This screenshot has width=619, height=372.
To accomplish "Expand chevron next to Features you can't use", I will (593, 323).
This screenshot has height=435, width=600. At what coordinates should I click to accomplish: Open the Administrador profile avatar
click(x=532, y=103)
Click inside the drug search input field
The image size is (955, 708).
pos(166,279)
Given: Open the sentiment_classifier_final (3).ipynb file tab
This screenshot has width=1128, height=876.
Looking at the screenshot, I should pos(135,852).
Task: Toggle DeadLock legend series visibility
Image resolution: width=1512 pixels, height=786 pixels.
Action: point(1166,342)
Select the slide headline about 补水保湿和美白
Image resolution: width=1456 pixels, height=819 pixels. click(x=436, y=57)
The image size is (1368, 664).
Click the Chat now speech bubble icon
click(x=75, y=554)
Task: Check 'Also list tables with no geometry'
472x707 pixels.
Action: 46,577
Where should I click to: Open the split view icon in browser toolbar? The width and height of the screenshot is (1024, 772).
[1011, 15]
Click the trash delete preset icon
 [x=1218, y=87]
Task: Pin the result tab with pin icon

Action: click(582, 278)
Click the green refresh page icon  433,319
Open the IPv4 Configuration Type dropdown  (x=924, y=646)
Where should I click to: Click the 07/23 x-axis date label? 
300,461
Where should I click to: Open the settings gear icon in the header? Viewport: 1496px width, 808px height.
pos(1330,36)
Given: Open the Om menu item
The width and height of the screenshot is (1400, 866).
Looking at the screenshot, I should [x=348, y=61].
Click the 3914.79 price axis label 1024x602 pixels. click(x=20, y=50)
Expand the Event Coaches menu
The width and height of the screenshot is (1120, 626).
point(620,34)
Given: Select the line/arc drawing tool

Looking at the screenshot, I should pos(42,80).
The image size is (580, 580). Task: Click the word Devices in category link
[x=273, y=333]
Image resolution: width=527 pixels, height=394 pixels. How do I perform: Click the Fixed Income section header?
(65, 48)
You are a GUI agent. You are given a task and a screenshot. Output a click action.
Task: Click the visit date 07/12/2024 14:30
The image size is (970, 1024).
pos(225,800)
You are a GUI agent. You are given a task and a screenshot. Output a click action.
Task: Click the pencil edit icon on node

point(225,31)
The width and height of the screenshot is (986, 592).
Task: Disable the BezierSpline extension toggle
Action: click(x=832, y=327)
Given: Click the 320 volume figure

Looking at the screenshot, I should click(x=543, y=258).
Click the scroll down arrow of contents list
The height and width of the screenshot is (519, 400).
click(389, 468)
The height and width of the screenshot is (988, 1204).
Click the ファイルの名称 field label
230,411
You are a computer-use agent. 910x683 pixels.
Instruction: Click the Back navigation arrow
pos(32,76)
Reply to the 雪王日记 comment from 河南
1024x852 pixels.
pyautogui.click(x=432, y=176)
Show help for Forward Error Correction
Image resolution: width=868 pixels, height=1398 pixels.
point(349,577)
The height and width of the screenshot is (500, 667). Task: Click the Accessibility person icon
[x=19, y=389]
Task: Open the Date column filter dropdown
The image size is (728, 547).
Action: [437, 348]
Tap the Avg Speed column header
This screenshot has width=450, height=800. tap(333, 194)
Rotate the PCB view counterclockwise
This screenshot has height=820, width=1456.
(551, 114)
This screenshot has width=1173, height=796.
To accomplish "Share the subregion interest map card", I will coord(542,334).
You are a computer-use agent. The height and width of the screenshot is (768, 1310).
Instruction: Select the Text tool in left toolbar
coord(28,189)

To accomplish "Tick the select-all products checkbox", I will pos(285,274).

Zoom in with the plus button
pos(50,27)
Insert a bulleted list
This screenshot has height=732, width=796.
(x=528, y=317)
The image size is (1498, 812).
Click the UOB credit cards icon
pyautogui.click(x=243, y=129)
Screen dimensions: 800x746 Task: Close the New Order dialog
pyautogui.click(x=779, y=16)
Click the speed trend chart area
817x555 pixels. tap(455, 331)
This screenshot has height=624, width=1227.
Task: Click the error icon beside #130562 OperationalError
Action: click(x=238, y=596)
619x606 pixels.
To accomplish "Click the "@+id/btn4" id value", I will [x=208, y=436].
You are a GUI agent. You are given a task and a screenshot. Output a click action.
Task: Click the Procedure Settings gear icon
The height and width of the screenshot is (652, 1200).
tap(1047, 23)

#####

Your objective: All entries should be transcribed verbatim.

Solution to this problem:
This screenshot has width=619, height=372.
To accomplish "Expand chevron next to Features you can't use", I will (593, 323).
This screenshot has height=435, width=600. At what coordinates should I click to accomplish: Open the Administrador profile avatar
click(x=532, y=103)
Click inside the drug search input field
The image size is (955, 708).
pos(166,279)
Given: Open the sentiment_classifier_final (3).ipynb file tab
This screenshot has width=1128, height=876.
Looking at the screenshot, I should pos(135,852).
Task: Toggle DeadLock legend series visibility
Image resolution: width=1512 pixels, height=786 pixels.
Action: point(1166,342)
Select the slide headline about 补水保湿和美白
Image resolution: width=1456 pixels, height=819 pixels. click(x=436, y=57)
The image size is (1368, 664).
Click the Chat now speech bubble icon
click(x=75, y=554)
Task: Check 'Also list tables with no geometry'
472x707 pixels.
Action: 46,577
Where should I click to: Open the split view icon in browser toolbar? The width and height of the screenshot is (1024, 772).
[1011, 15]
Click the trash delete preset icon
 [x=1218, y=87]
Task: Pin the result tab with pin icon

Action: click(582, 278)
Click the green refresh page icon  433,319
Open the IPv4 Configuration Type dropdown  (x=924, y=646)
Where should I click to: Click the 07/23 x-axis date label? 
300,461
Where should I click to: Open the settings gear icon in the header? Viewport: 1496px width, 808px height.
pos(1330,36)
Given: Open the Om menu item
The width and height of the screenshot is (1400, 866).
Looking at the screenshot, I should [x=348, y=61].
Click the 3914.79 price axis label 1024x602 pixels. click(x=20, y=50)
Expand the Event Coaches menu
The width and height of the screenshot is (1120, 626).
point(620,34)
Given: Select the line/arc drawing tool

Looking at the screenshot, I should pos(42,80).
The image size is (580, 580). Task: Click the word Devices in category link
[x=273, y=333]
Image resolution: width=527 pixels, height=394 pixels. How do I perform: Click the Fixed Income section header?
(65, 48)
You are a GUI agent. You are given a task and a screenshot. Output a click action.
Task: Click the visit date 07/12/2024 14:30
The image size is (970, 1024).
pos(225,800)
You are a GUI agent. You are given a task and a screenshot. Output a click action.
Task: Click the pencil edit icon on node

point(225,31)
The width and height of the screenshot is (986, 592).
Task: Disable the BezierSpline extension toggle
Action: click(x=832, y=327)
Given: Click the 320 volume figure

Looking at the screenshot, I should click(x=543, y=258).
Click the scroll down arrow of contents list
The height and width of the screenshot is (519, 400).
click(389, 468)
The height and width of the screenshot is (988, 1204).
Click the ファイルの名称 field label
230,411
You are a computer-use agent. 910x683 pixels.
Instruction: Click the Back navigation arrow
pos(32,76)
Reply to the 雪王日记 comment from 河南
1024x852 pixels.
pyautogui.click(x=432, y=176)
Show help for Forward Error Correction
Image resolution: width=868 pixels, height=1398 pixels.
point(349,577)
The height and width of the screenshot is (500, 667). Task: Click the Accessibility person icon
[x=19, y=389]
Task: Open the Date column filter dropdown
The image size is (728, 547).
Action: [437, 348]
Tap the Avg Speed column header
This screenshot has width=450, height=800. tap(333, 194)
Rotate the PCB view counterclockwise
This screenshot has height=820, width=1456.
(551, 114)
This screenshot has width=1173, height=796.
To accomplish "Share the subregion interest map card", I will coord(542,334).
You are a computer-use agent. The height and width of the screenshot is (768, 1310).
Instruction: Select the Text tool in left toolbar
coord(28,189)

To accomplish "Tick the select-all products checkbox", I will pos(285,274).

Zoom in with the plus button
pos(50,27)
Insert a bulleted list
This screenshot has height=732, width=796.
(x=528, y=317)
The image size is (1498, 812).
Click the UOB credit cards icon
pyautogui.click(x=243, y=129)
Screen dimensions: 800x746 Task: Close the New Order dialog
pyautogui.click(x=779, y=16)
Click the speed trend chart area
817x555 pixels. tap(455, 331)
This screenshot has height=624, width=1227.
Task: Click the error icon beside #130562 OperationalError
Action: click(x=238, y=596)
619x606 pixels.
To accomplish "Click the "@+id/btn4" id value", I will [x=208, y=436].
You are a GUI agent. You are given a task and a screenshot. Output a click action.
Task: Click the Procedure Settings gear icon
The height and width of the screenshot is (652, 1200).
tap(1047, 23)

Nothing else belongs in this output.